_What you will do:_
Can you gather every line of the data below that contains the word "pixels" and copy each one out in full?

_Entries shown:_

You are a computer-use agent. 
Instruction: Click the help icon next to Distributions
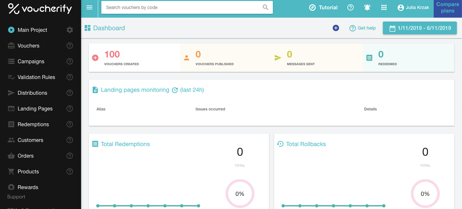coord(69,93)
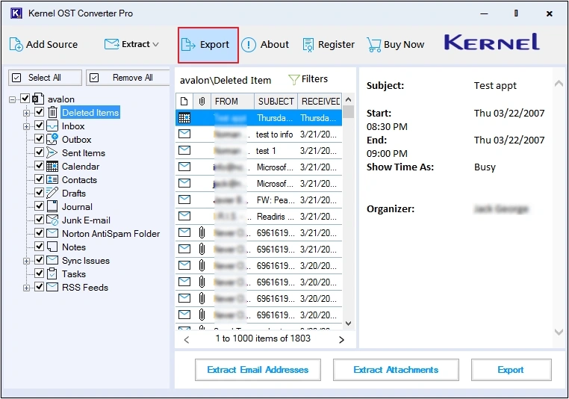Uncheck the Inbox folder checkbox
Viewport: 569px width, 399px height.
(40, 126)
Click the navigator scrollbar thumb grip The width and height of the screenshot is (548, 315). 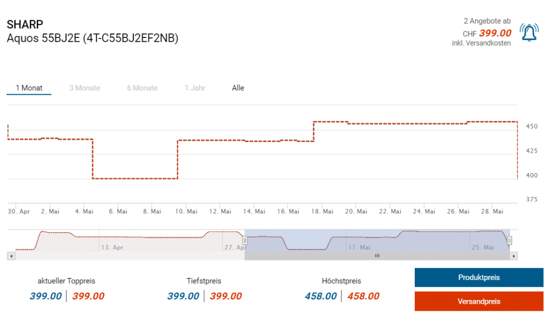(377, 256)
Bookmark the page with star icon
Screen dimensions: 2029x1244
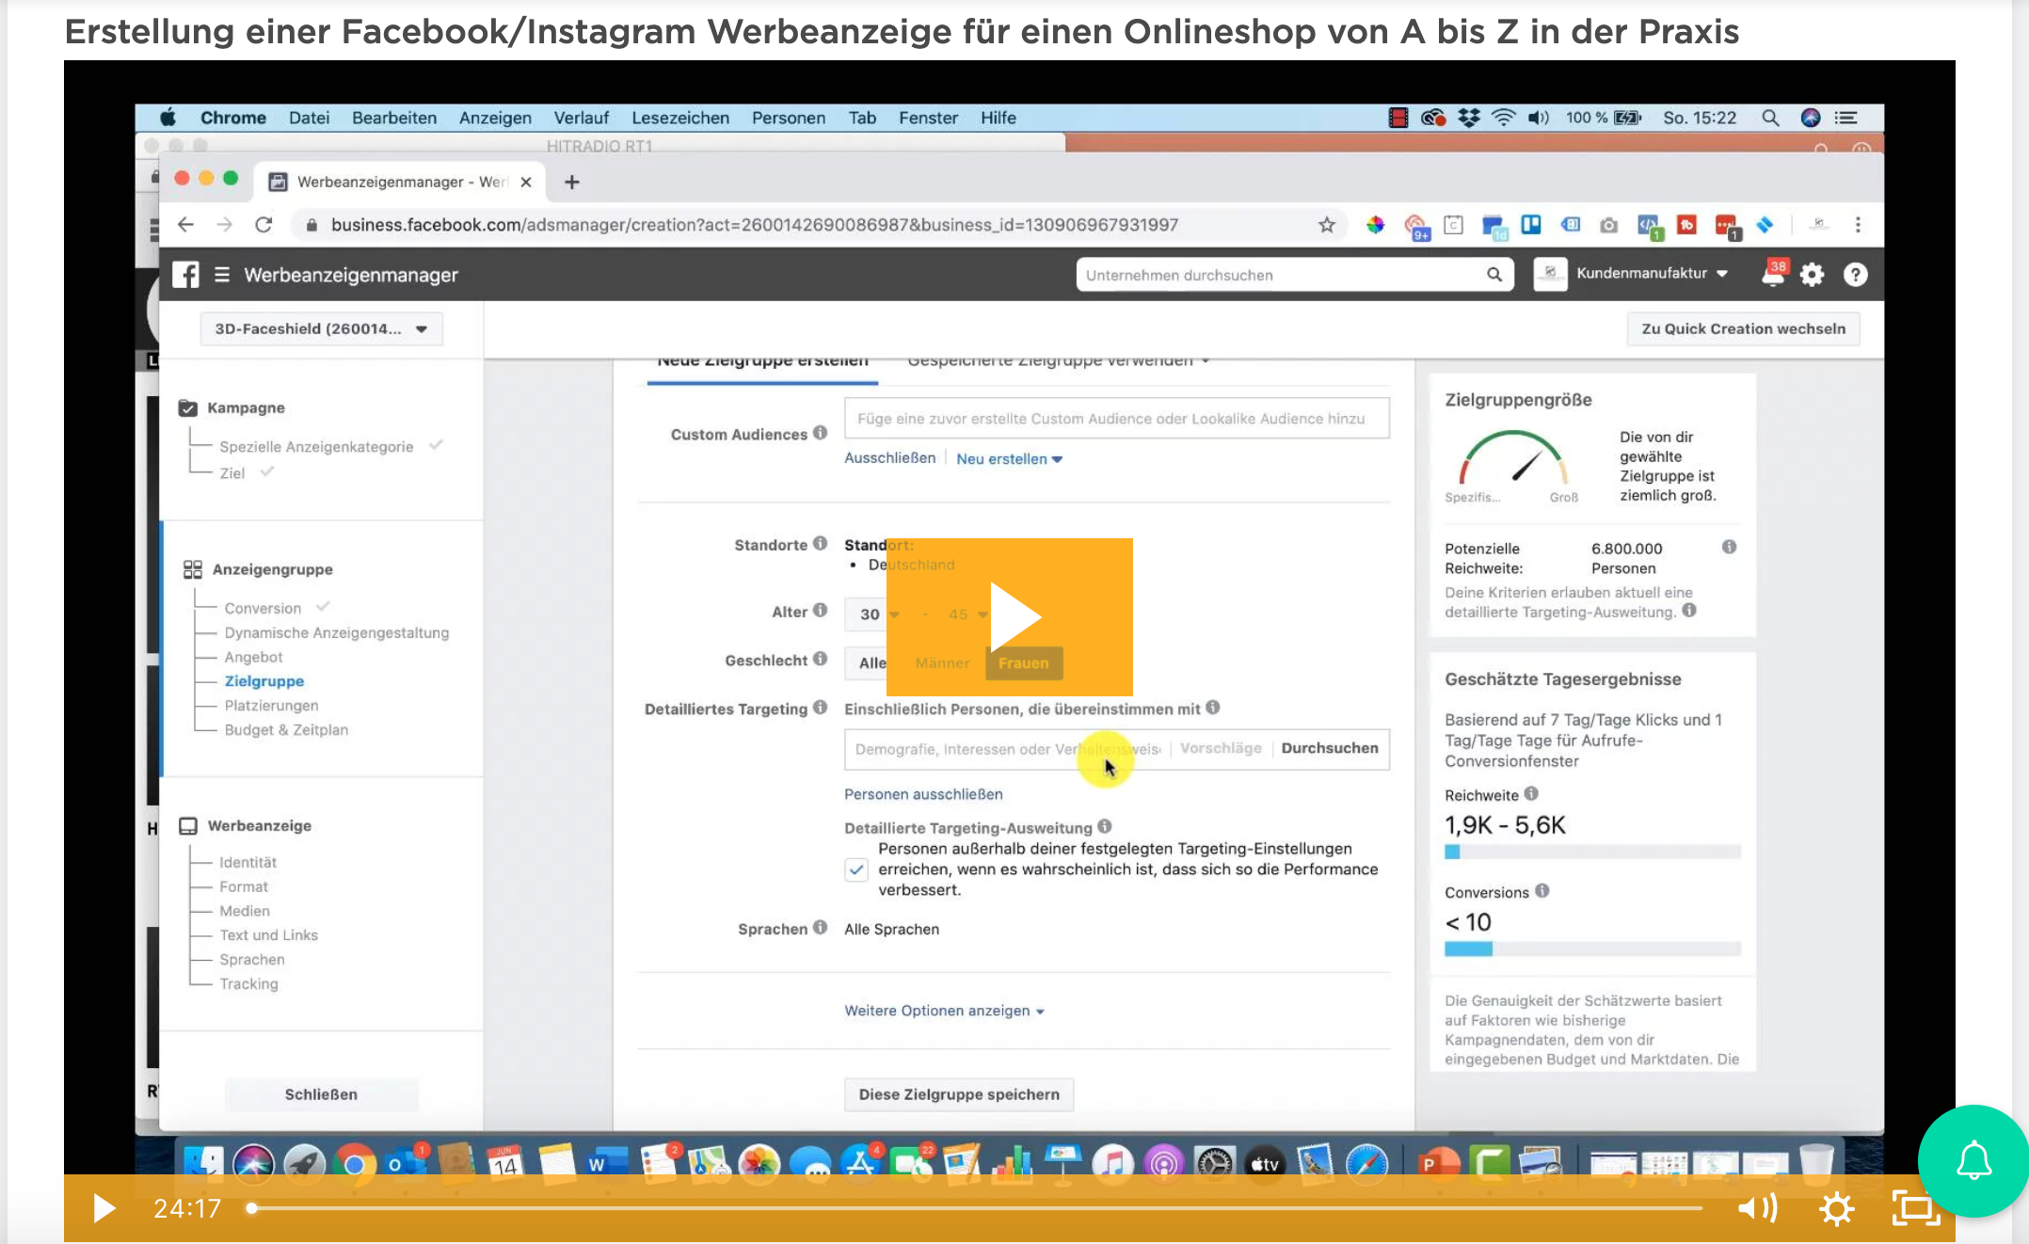[1326, 225]
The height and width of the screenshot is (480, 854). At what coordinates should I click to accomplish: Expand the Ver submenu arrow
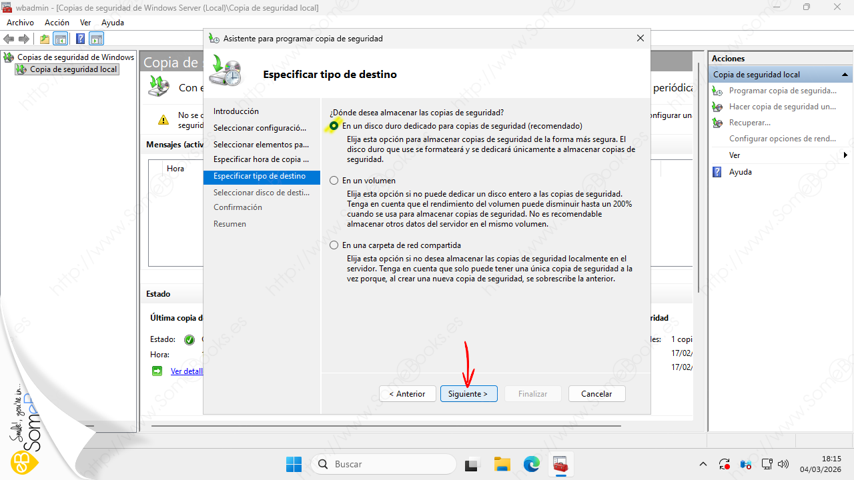[x=845, y=155]
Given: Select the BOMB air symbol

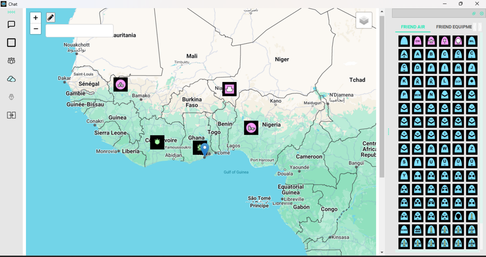Looking at the screenshot, I should point(404,230).
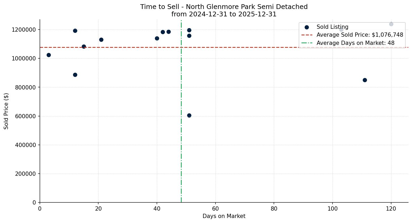
Task: Click the $886,000 point at 12 days
Action: point(75,75)
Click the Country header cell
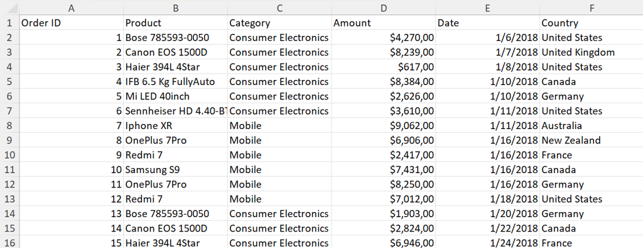Screen dimensions: 643x248 (592, 23)
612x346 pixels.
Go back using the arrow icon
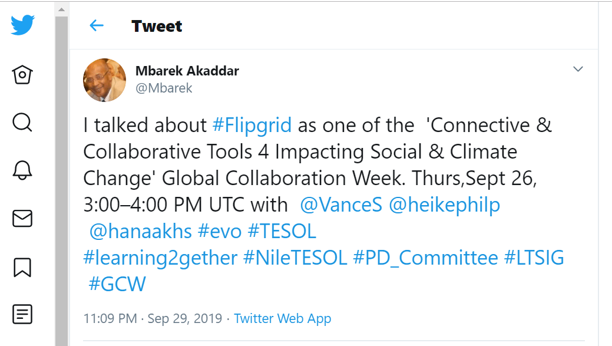pyautogui.click(x=97, y=25)
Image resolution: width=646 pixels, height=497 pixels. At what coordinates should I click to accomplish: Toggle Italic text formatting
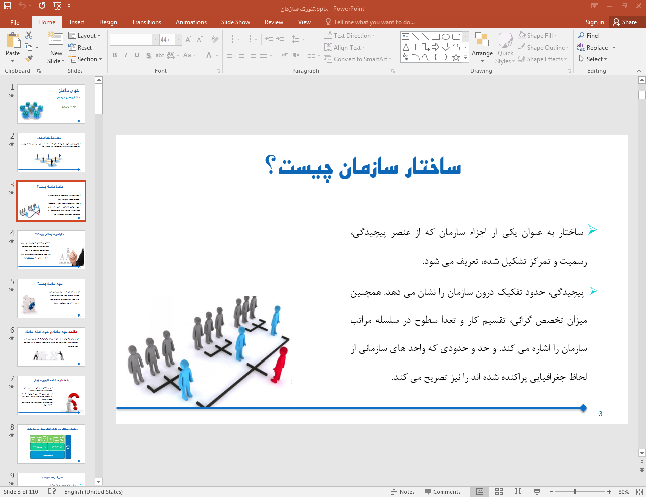[126, 55]
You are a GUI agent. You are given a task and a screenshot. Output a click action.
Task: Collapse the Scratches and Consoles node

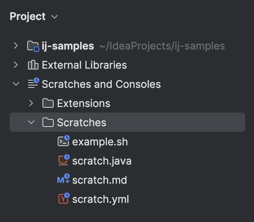pos(16,84)
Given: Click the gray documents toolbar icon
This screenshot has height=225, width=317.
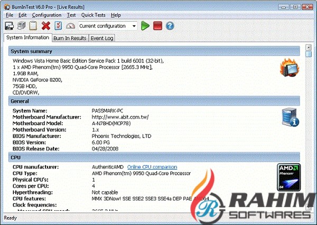Looking at the screenshot, I should pos(22,26).
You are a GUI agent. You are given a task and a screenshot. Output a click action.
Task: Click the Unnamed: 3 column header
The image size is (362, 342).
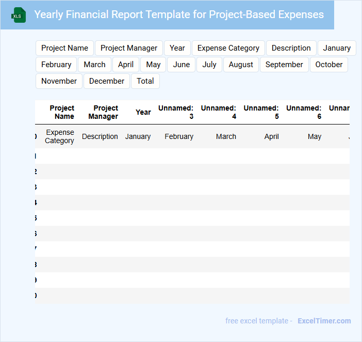pyautogui.click(x=176, y=112)
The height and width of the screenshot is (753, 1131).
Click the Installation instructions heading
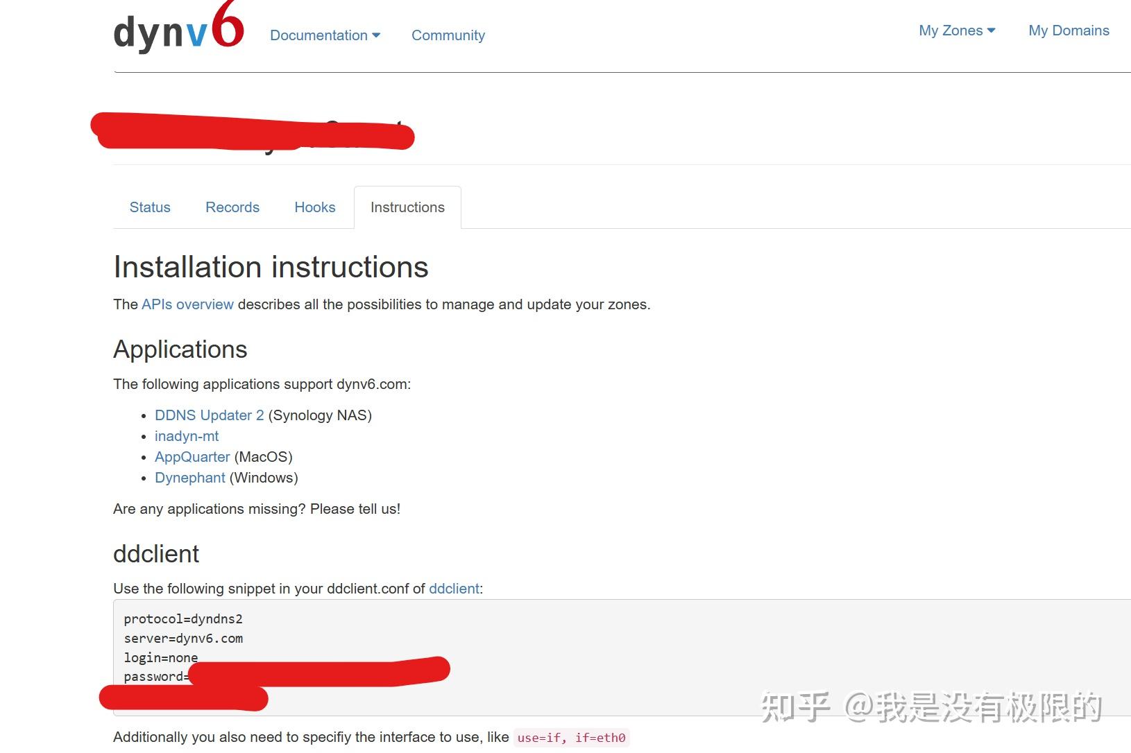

_Problem solution:_
612x346 pixels.
Image resolution: width=646 pixels, height=497 pixels. At what coordinates should I click to accomplish: Toggle Italic text formatting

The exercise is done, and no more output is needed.